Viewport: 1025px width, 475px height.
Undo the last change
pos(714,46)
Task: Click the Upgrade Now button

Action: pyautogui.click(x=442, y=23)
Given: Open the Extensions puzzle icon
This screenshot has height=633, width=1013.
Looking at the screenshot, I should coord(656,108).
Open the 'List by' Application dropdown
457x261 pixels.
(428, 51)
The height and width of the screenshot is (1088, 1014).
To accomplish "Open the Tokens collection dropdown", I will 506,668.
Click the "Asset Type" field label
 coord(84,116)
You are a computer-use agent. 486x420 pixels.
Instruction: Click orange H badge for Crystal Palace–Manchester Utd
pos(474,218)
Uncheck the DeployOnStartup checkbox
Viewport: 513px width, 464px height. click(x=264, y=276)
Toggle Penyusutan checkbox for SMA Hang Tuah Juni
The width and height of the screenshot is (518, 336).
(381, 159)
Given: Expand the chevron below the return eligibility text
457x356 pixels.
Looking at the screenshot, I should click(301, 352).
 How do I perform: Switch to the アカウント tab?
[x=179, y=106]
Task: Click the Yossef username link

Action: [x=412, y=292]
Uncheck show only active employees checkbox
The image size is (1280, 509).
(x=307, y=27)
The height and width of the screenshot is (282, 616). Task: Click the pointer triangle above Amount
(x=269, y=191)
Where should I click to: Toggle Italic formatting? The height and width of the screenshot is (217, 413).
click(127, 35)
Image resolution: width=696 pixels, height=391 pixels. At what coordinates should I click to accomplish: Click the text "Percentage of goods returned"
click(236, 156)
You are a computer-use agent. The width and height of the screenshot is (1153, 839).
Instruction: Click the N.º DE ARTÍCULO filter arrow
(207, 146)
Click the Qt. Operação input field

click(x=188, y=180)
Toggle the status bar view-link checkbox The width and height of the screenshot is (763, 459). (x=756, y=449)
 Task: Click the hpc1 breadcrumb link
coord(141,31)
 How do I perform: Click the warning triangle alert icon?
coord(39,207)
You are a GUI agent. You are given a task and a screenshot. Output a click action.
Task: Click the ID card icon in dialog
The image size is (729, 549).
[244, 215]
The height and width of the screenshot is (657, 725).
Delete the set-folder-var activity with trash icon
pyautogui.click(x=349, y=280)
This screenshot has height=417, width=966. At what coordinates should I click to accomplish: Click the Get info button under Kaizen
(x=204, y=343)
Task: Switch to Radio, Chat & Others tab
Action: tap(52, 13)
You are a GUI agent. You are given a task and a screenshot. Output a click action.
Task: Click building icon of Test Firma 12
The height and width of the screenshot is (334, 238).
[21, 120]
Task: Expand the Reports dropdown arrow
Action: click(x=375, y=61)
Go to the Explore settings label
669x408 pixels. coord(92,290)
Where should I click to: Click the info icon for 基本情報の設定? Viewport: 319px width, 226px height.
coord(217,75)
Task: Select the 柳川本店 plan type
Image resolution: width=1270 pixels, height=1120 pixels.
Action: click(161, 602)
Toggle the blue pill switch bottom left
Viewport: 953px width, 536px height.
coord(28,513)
◇ ◇ ◇ ◇ ◇
What is required: Could you output, exactly and with nothing else, the lines from the start of the records through the line containing "Toggle Penyusutan checkbox"?

Exercise result:
Viewport: 1025px width, 475px height.
Undo the last change
pos(714,46)
Task: Click the Upgrade Now button

Action: pyautogui.click(x=442, y=23)
Given: Open the Extensions puzzle icon
This screenshot has height=633, width=1013.
Looking at the screenshot, I should coord(656,108).
Open the 'List by' Application dropdown
457x261 pixels.
(428, 51)
The height and width of the screenshot is (1088, 1014).
To accomplish "Open the Tokens collection dropdown", I will 506,668.
Click the "Asset Type" field label
 coord(84,116)
You are a computer-use agent. 486x420 pixels.
Instruction: Click orange H badge for Crystal Palace–Manchester Utd
pos(474,218)
Uncheck the DeployOnStartup checkbox
Viewport: 513px width, 464px height. click(x=264, y=276)
Toggle Penyusutan checkbox for SMA Hang Tuah Juni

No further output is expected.